* **What to do**
Restate, word for word, the lines from the opening line of the data through the line containing "دانشگاه مناسب در چین (66, 2050)", both included, and nothing else.

* **Information given**
# # # #

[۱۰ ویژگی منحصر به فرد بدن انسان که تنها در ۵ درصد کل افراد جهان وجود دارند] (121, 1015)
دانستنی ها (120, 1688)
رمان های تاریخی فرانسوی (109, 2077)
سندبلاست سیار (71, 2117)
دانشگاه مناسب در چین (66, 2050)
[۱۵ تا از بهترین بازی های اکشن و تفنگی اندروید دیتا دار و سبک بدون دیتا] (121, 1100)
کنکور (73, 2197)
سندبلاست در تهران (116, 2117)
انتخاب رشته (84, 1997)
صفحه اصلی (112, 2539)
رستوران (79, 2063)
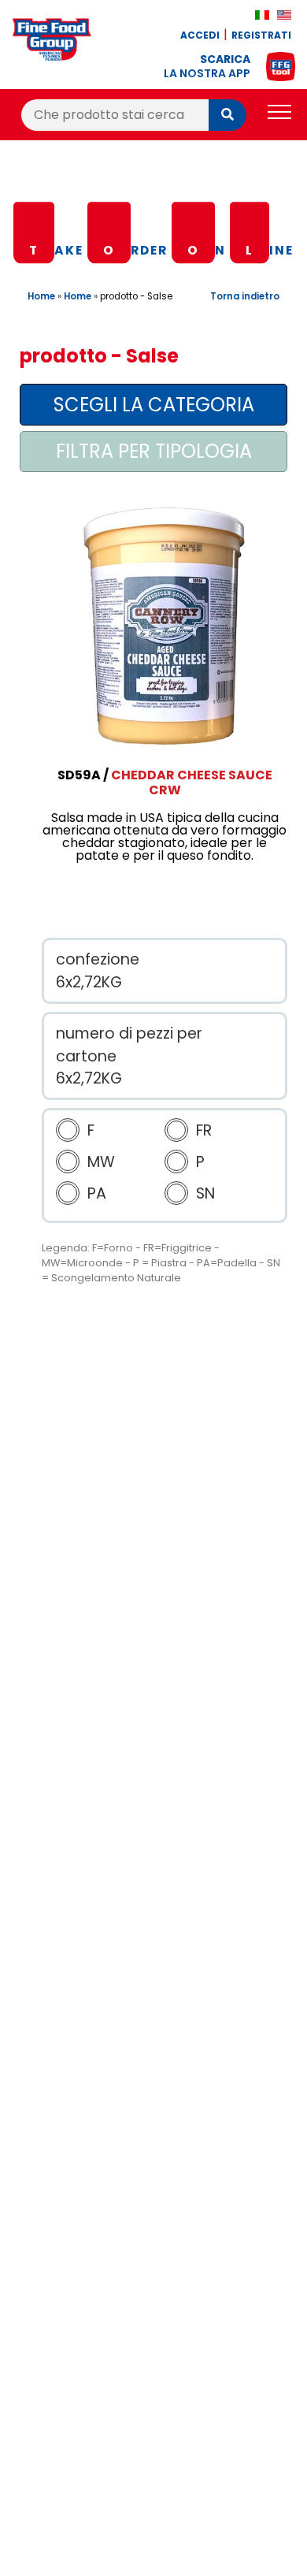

# # # #

* **Solution for this exercise**
[۱۰ ویژگی منحصر به فرد بدن انسان که تنها در ۵ درصد کل افراد جهان وجود دارند] (121, 1015)
دانستنی ها (120, 1688)
رمان های تاریخی فرانسوی (109, 2077)
سندبلاست سیار (71, 2117)
دانشگاه مناسب در چین (66, 2050)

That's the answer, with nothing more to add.